_TEXT PASSAGE_:

In the face of nearly nonstop messages of romance and couples, flowers and lingerie, love and lust, 37-year-old John Zielinski of Des Plaines wakes up on the morning after Valentine's Day as he always does -- alone, in his single bed, in his parent's home with his virginity intact.

"I'm not 40, so you can't call me a 40-year-old virgin," Zielinski says with a chuckle, heading off the inevitable comparison to the Steve Carell character in the movie of that name. "I have the same weaknesses and desires as every other guy, but I was able to persevere through that."

Citing sobering statistics about sexually transmitted diseases and condemning premarital sex, gay sex, all sex outside of marriage and some sex acts found in marriage, Zielinski rolls his blue eyes while discussing the Valentine's Day marketing campaign that ratchets up the pressure on folks to share romance with someone whether they are married, dating or just a single man or woman venturing out alone on the supposedly most romantic night of the year.

_WORK ITEM_: Reproduce the Valentine's Day passage starting at "In the face" and ending at "his virginity intact.", switching "lingerie" to "chocolates".

[Screenshot grounding data]

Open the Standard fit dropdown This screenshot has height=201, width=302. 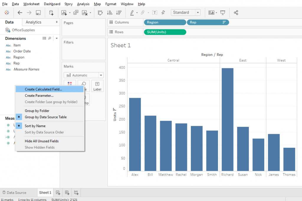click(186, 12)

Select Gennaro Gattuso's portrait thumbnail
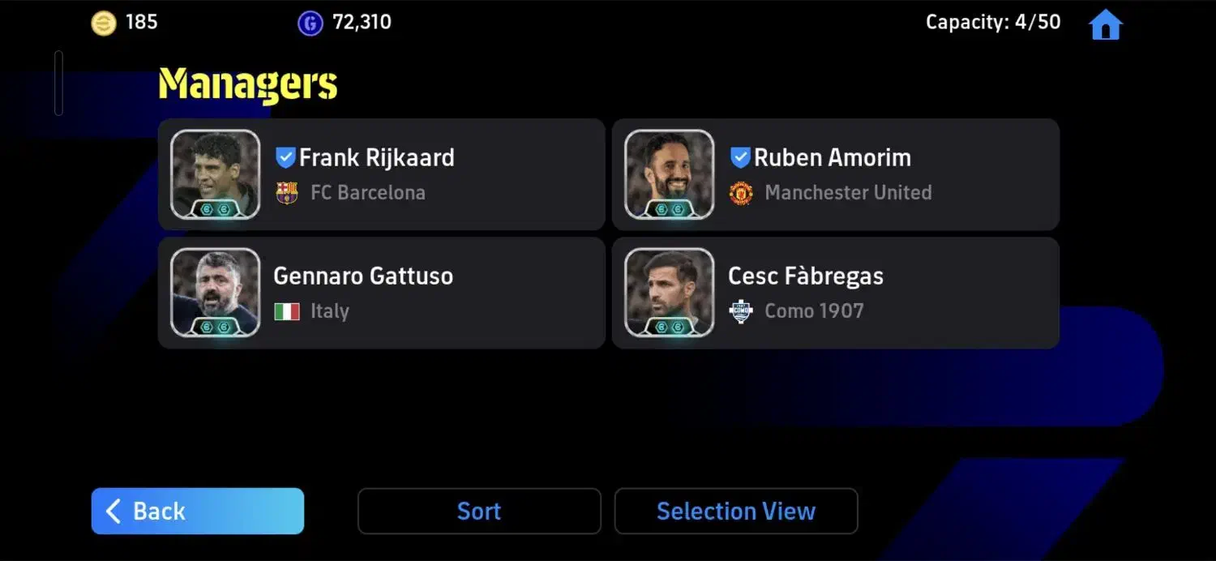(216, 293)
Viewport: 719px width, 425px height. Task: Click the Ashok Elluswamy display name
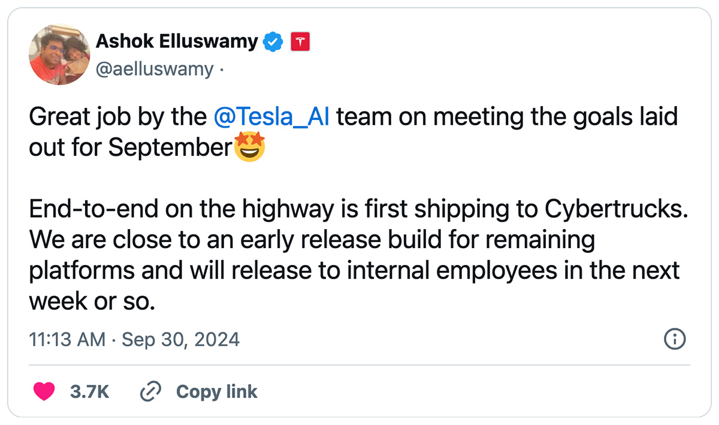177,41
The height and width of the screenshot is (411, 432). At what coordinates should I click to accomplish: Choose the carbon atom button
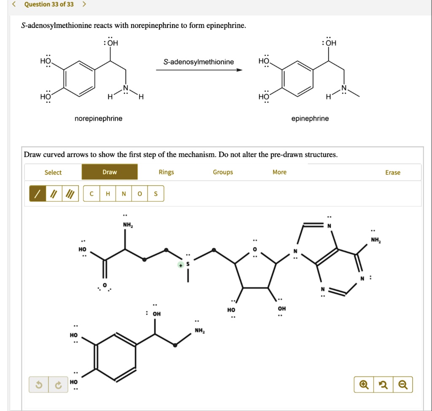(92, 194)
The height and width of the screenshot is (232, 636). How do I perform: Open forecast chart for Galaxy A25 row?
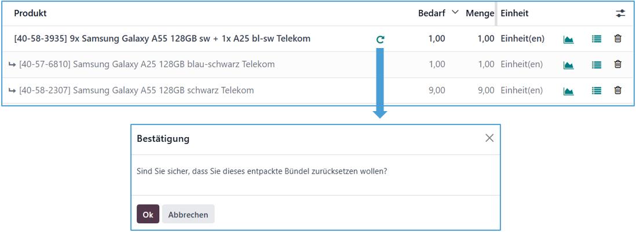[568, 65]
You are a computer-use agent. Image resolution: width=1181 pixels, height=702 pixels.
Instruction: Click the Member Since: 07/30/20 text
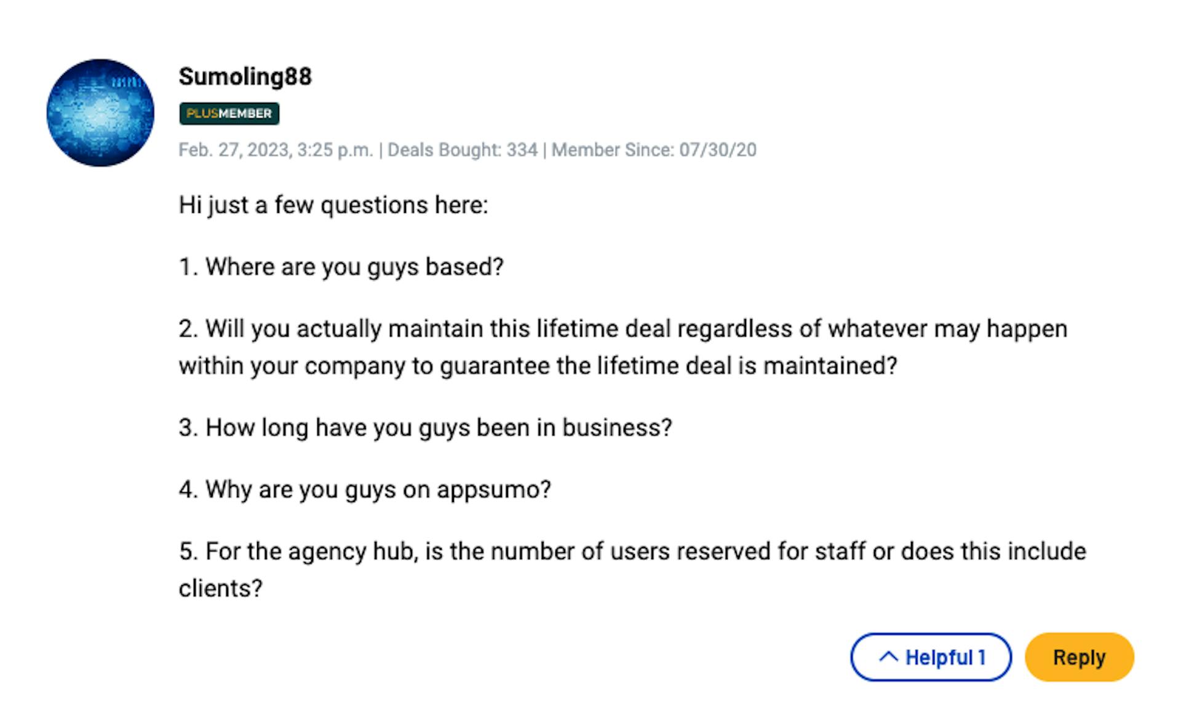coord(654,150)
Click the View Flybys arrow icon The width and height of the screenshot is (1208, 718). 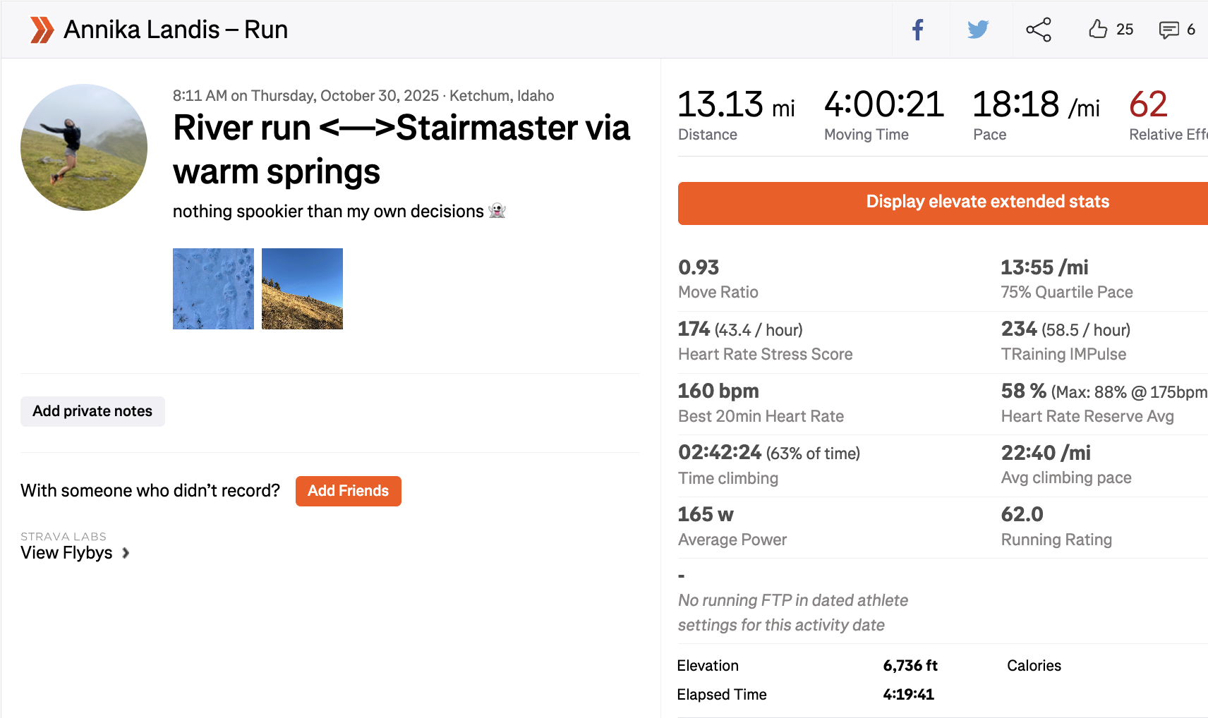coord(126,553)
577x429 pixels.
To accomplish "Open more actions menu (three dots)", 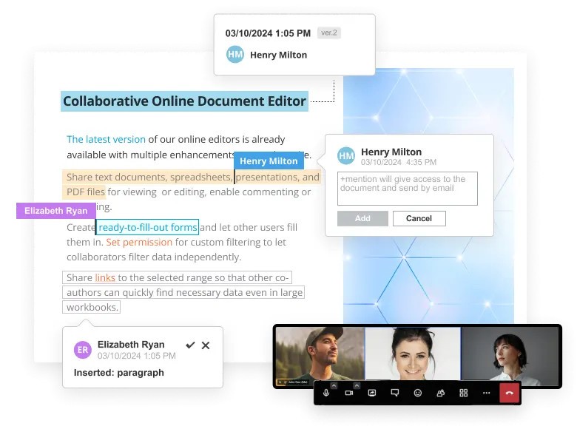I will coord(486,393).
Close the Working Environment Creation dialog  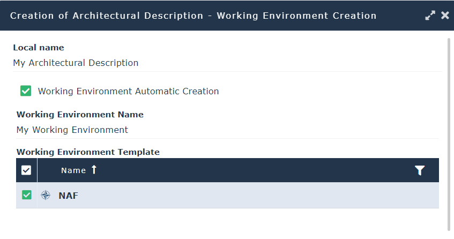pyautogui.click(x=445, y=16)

_RESPONSE_:
In the face of nearly nonstop messages of romance and couples, flowers and chocolates, love and lust, 37-year-old John Zielinski of Des Plaines wakes up on the morning after Valentine's Day as he always does -- alone, in his single bed, in his parent's home with his virginity intact.